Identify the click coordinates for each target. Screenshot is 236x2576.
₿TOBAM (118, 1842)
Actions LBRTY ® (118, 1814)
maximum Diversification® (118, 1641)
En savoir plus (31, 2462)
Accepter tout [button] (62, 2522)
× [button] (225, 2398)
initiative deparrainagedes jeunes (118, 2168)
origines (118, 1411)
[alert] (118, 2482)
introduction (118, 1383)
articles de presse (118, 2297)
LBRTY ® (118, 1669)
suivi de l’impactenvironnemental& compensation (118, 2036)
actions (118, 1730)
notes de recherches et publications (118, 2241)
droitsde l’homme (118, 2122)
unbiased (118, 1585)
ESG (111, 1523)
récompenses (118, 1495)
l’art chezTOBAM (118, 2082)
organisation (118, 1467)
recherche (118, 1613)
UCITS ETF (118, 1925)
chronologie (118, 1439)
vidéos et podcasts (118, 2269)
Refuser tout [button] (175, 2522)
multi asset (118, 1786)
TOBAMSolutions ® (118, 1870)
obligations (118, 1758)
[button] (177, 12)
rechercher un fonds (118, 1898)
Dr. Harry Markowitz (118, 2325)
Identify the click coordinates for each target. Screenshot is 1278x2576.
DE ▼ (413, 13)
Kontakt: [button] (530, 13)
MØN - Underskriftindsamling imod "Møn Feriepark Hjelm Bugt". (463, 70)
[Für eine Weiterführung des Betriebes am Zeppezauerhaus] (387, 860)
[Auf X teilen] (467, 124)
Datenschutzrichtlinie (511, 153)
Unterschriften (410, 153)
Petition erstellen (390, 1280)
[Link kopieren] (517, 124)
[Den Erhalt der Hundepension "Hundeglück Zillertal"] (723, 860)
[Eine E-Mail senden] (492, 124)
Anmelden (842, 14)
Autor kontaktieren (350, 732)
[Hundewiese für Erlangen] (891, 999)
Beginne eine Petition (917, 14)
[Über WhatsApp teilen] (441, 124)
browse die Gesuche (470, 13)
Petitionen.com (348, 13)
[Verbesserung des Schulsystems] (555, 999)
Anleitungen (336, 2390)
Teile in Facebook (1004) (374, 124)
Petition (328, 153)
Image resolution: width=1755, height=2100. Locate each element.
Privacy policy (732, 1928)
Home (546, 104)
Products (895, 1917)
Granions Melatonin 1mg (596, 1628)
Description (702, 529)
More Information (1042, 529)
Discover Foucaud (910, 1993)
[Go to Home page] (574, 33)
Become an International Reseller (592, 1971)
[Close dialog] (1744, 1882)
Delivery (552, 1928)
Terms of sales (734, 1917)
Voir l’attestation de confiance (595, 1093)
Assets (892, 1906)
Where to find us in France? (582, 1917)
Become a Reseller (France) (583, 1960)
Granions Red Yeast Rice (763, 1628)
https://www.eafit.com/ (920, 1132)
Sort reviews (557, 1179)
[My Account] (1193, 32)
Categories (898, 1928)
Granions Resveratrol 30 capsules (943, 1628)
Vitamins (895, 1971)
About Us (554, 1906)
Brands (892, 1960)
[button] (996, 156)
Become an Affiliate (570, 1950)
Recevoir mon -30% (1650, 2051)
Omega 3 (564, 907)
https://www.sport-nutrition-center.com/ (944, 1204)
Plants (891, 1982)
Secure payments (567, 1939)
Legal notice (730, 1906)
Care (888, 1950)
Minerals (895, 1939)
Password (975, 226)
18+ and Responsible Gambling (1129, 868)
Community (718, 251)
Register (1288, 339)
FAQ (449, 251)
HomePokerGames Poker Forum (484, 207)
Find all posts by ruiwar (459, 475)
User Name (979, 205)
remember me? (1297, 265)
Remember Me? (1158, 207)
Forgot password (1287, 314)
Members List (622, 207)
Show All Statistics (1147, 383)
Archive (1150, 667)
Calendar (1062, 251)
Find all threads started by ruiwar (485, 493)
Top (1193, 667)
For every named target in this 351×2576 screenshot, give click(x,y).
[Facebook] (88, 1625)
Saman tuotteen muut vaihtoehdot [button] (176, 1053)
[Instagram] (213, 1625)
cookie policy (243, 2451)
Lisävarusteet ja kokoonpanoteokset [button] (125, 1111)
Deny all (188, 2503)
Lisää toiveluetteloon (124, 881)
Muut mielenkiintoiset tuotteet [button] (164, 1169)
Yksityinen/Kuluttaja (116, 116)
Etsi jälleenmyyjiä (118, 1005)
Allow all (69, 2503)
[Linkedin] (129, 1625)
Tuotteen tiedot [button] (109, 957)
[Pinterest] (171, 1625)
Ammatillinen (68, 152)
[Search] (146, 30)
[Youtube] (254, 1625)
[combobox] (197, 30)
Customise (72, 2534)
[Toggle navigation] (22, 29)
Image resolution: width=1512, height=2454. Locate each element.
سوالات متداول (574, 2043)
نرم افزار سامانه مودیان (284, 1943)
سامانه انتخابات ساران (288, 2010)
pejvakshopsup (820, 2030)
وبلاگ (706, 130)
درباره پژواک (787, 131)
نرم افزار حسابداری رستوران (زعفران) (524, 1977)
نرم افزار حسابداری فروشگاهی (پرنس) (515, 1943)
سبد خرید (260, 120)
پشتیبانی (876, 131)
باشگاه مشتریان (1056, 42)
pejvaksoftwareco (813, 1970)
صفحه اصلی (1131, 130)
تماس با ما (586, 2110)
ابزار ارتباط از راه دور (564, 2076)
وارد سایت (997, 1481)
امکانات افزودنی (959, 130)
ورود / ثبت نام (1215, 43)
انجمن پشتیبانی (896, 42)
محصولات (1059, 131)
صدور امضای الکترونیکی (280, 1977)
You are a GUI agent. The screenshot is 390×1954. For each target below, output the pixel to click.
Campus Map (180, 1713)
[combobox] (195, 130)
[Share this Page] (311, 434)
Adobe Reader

**Action item:** Starting at the line that holds "Brands (892, 1960)", set down each line exactly through the last line of the records above, and no others.

**Worked solution:**
Brands (892, 1960)
[button] (996, 156)
Become an Affiliate (570, 1950)
Recevoir mon -30% (1650, 2051)
Omega 3 (564, 907)
https://www.sport-nutrition-center.com/ (944, 1204)
Plants (891, 1982)
Secure payments (567, 1939)
Legal notice (730, 1906)
Care (888, 1950)
Minerals (895, 1939)
Password (975, 226)
18+ and Responsible Gambling (1129, 868)
Community (718, 251)
Register (1288, 339)
FAQ (449, 251)
HomePokerGames Poker Forum (484, 207)
Find all posts by ruiwar (459, 475)
User Name (979, 205)
remember me? (1297, 265)
Remember Me? (1158, 207)
Forgot password (1287, 314)
Members List (622, 207)
Show All Statistics (1147, 383)
Archive (1150, 667)
Calendar (1062, 251)
Find all threads started by ruiwar (485, 493)
Top (1193, 667)
For every named target in this 351×2576 screenshot, give click(x,y).
[Facebook] (88, 1625)
Saman tuotteen muut vaihtoehdot [button] (176, 1053)
[Instagram] (213, 1625)
cookie policy (243, 2451)
Lisävarusteet ja kokoonpanoteokset [button] (125, 1111)
Deny all (188, 2503)
Lisää toiveluetteloon (124, 881)
Muut mielenkiintoiset tuotteet [button] (164, 1169)
Yksityinen/Kuluttaja (116, 116)
Etsi jälleenmyyjiä (118, 1005)
Allow all (69, 2503)
[Linkedin] (129, 1625)
Tuotteen tiedot [button] (109, 957)
[Pinterest] (171, 1625)
Ammatillinen (68, 152)
[Search] (146, 30)
[Youtube] (254, 1625)
[combobox] (197, 30)
Customise (72, 2534)
[Toggle navigation] (22, 29)
Image resolution: width=1512, height=2454. Locate each element.
سوالات متداول (574, 2043)
نرم افزار سامانه مودیان (284, 1943)
سامانه انتخابات ساران (288, 2010)
pejvakshopsup (820, 2030)
وبلاگ (706, 130)
درباره پژواک (787, 131)
نرم افزار حسابداری رستوران (زعفران) (524, 1977)
نرم افزار حسابداری فروشگاهی (پرنس) (515, 1943)
سبد خرید (260, 120)
پشتیبانی (876, 131)
باشگاه مشتریان (1056, 42)
pejvaksoftwareco (813, 1970)
صفحه اصلی (1131, 130)
تماس با ما (586, 2110)
ابزار ارتباط از راه دور (564, 2076)
وارد سایت (997, 1481)
امکانات افزودنی (959, 130)
ورود / ثبت نام (1215, 43)
انجمن پشتیبانی (896, 42)
محصولات (1059, 131)
صدور امضای الکترونیکی (280, 1977)
You are a GUI agent. The screenshot is 390×1954. For each target below, output the pixel to click.
Campus Map (180, 1713)
[combobox] (195, 130)
[Share this Page] (311, 434)
Adobe Reader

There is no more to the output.